09 September 2011 - 02:35
By Reuters

Muammar Gaddafi resurfaced on the airwaves to berate his enemies as rats and stray dogs and insist he was still in Libya to fight on, but he offered them no clues about where they could find him.

His defiant comments to a Syrian TV station came as the forces of Libya's new government tightened a siege on the tribal bastion of Bani Walid, where some suspect the ousted strongman and two of his sons might be sheltering. In exchanges of fire, Gaddafi loyalists in the town launched Grad rockets.

In what Syrian broadcaster Arrai said was a telephone call from Libya early yesterday, Gaddafi, 69, who was toppled by rebels two weeks ago after 42 years in power, rallied supporters and said surrender was out of the question.

"Our resolute Libyan people, the Libyan land is your own. Those who try to take it from you now are intruders, they are mercenaries, they are stray dogs.

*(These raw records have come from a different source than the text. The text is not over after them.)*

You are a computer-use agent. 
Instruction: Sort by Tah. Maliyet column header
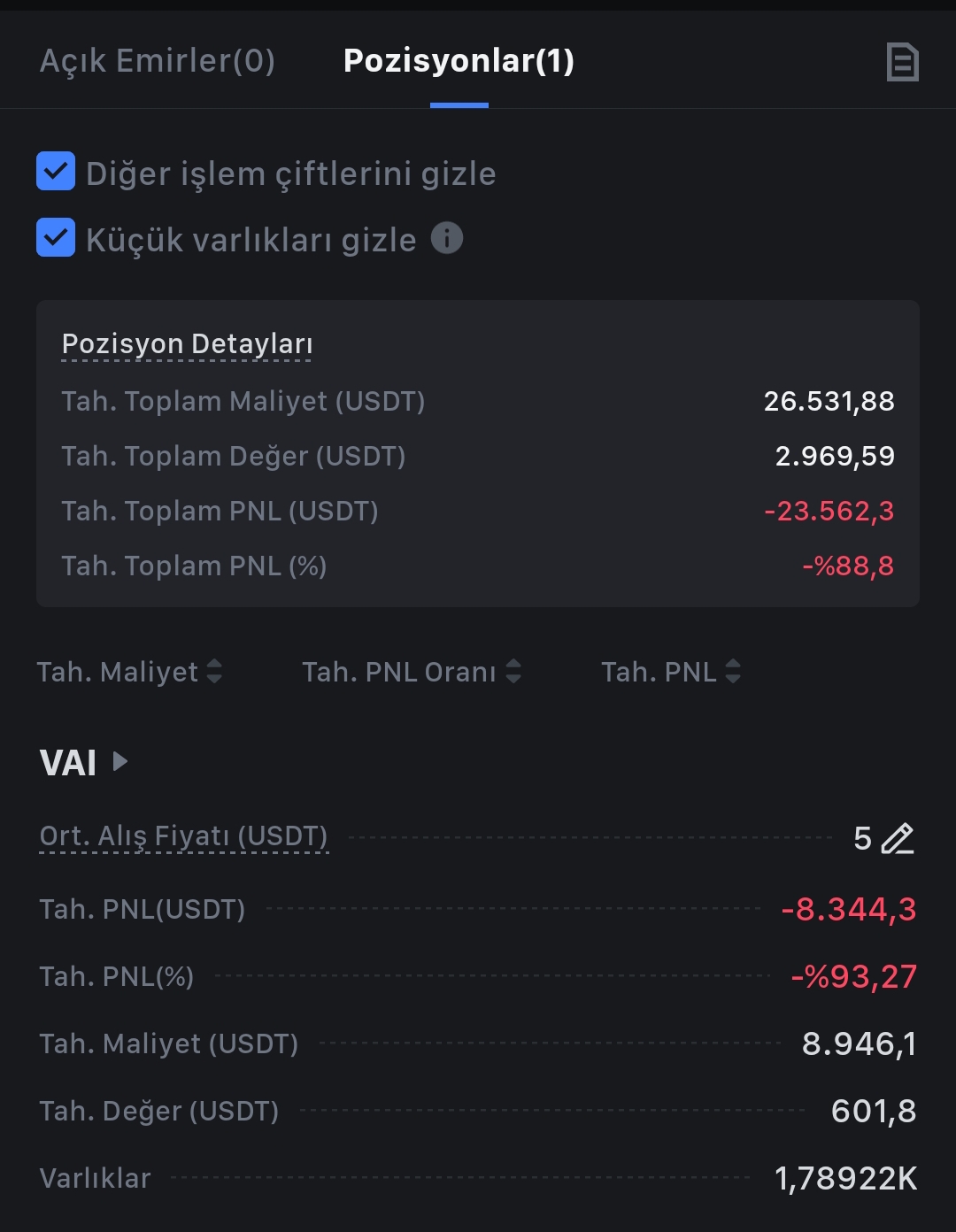coord(118,672)
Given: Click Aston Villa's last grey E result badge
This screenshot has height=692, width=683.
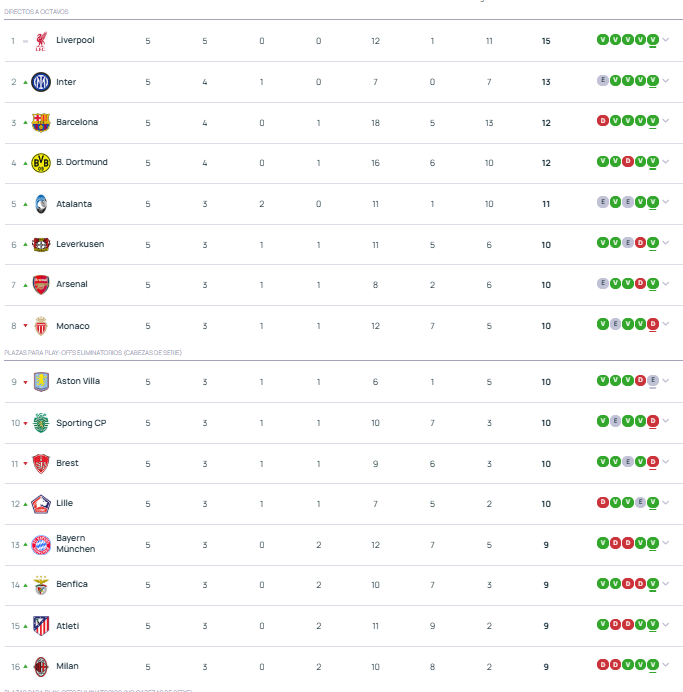Looking at the screenshot, I should tap(653, 380).
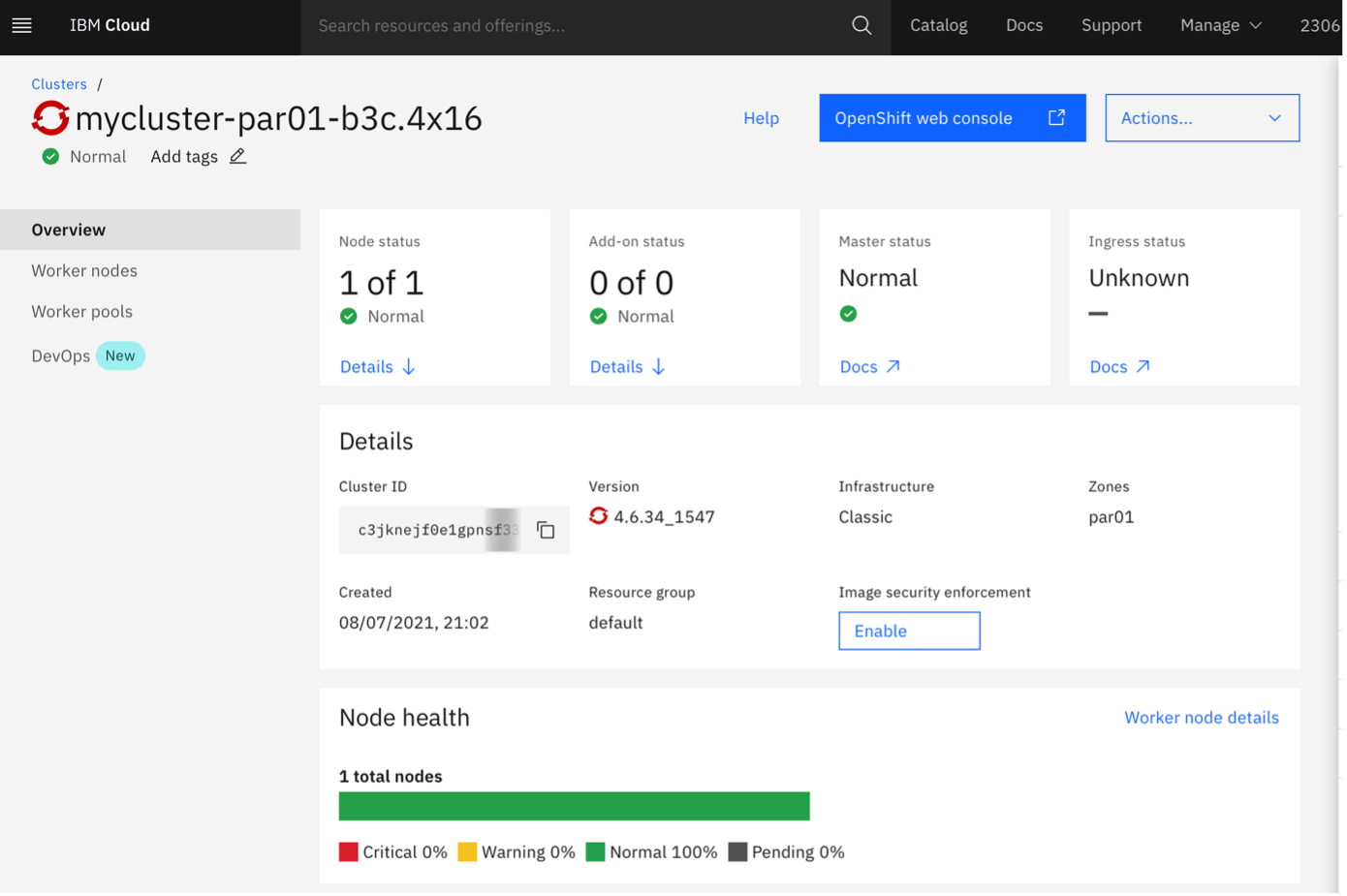Focus the search resources input field
Screen dimensions: 1347x896
(572, 26)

They are trying to seize our ancestral land from you but this is impossible.

"The youths are now ready to escalate the resistance against the rats in Tripoli and to finish off the mercenaries."

A Libyan military convoy which French and local military sources said had entered neighbouring Niger across the desert this week has stirred speculation that Gaddafi might be about to flee.

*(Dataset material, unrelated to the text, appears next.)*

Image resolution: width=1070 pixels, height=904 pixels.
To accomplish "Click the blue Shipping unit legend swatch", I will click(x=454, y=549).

But, in remarks that indicated he was speaking after those reports were published, Gaddafi said: "This is not the first time that convoys drive in and out of Niger."

Gaddafi has not been seen in public since June and his whereabouts have been a particular mystery since rebel fighters overran his Tripoli headquarters two weeks ago, only to find that the main leadership had disappeared.

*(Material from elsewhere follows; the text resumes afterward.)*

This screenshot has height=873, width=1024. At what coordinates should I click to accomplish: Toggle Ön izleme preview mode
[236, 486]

Bani Walid, one of the few towns still in the hands of Gaddafi's followers, has refused to surrender despite a stand-off lasting more than a week.

Officials from the interim ruling National Transitional Council sent reinforcements after reports that Gaddafi had issued a call for the town to fight.

The strength of resistance from an estimated 100 to 200 loyalists has made some NTC commanders think Gaddafi might be in the area.

A doctor treating NTC fighters said one had been wounded in clashes on the outskirts of the town overnight, while two among the defenders had been killed.

Abdallah Bin Qtanysh, an NTC military spokesman said: "We have encircled the city. We are ready to go in to liberate Bani Walid. All roads into the city have now been blocked."

Outside Bani Walid on Wednesday, residents making their way out through an NTC checkpoint at the nearby settlement of Wishtata painted a desperate picture.

"People are terrorised," said Salah Ali. "But many support Gaddafi because they were paid by the regime. Many have committed crimes and are afraid of arrest."

The NTC has dispatched envoys to neighbouring Niger to try to stop Gaddafi evading justice by fleeing across the largely unguarded desert frontier.